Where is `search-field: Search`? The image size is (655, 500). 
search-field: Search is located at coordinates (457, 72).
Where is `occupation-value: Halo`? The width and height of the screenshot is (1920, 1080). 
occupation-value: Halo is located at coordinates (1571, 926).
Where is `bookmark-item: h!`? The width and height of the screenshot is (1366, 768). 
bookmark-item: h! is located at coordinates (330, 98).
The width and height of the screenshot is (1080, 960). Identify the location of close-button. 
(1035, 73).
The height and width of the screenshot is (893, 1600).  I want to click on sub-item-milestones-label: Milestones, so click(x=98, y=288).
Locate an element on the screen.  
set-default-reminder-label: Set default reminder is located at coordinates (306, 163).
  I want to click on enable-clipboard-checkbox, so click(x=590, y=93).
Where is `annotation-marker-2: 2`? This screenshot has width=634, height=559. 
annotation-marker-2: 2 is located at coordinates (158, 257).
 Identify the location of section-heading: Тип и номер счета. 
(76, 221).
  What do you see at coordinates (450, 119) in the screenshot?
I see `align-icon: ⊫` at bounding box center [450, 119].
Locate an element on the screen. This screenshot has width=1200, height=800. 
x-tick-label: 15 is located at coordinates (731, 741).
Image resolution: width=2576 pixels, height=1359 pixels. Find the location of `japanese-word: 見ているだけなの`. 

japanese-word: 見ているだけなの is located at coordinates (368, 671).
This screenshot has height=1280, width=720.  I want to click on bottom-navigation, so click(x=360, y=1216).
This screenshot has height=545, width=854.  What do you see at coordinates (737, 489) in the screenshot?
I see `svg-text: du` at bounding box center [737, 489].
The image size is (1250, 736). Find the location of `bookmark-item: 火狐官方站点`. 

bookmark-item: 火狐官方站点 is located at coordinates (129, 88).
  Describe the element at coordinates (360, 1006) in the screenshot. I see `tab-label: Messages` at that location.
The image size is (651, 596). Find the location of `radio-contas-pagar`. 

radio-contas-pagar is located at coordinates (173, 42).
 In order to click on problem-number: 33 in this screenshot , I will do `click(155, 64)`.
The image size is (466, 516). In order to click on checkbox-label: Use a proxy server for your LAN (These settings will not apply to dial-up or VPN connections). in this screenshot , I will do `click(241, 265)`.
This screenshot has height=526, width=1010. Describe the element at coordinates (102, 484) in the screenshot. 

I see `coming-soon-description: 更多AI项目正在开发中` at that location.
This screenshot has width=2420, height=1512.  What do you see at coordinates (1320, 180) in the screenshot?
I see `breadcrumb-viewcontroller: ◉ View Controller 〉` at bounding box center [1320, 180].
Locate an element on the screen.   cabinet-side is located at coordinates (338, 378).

▶ [REQUEST]: Please copy the material word for word, starting at the line that contains "The image size is (466, 516)." and ending with the last line of the material.

▶ [WRITTEN RESPONSE]:
The image size is (466, 516). In order to click on checkbox-label: Use a proxy server for your LAN (These settings will not apply to dial-up or VPN connections). in this screenshot , I will do `click(241, 265)`.
This screenshot has height=526, width=1010. Describe the element at coordinates (102, 484) in the screenshot. 

I see `coming-soon-description: 更多AI项目正在开发中` at that location.
This screenshot has width=2420, height=1512.  What do you see at coordinates (1320, 180) in the screenshot?
I see `breadcrumb-viewcontroller: ◉ View Controller 〉` at bounding box center [1320, 180].
Locate an element on the screen.   cabinet-side is located at coordinates (338, 378).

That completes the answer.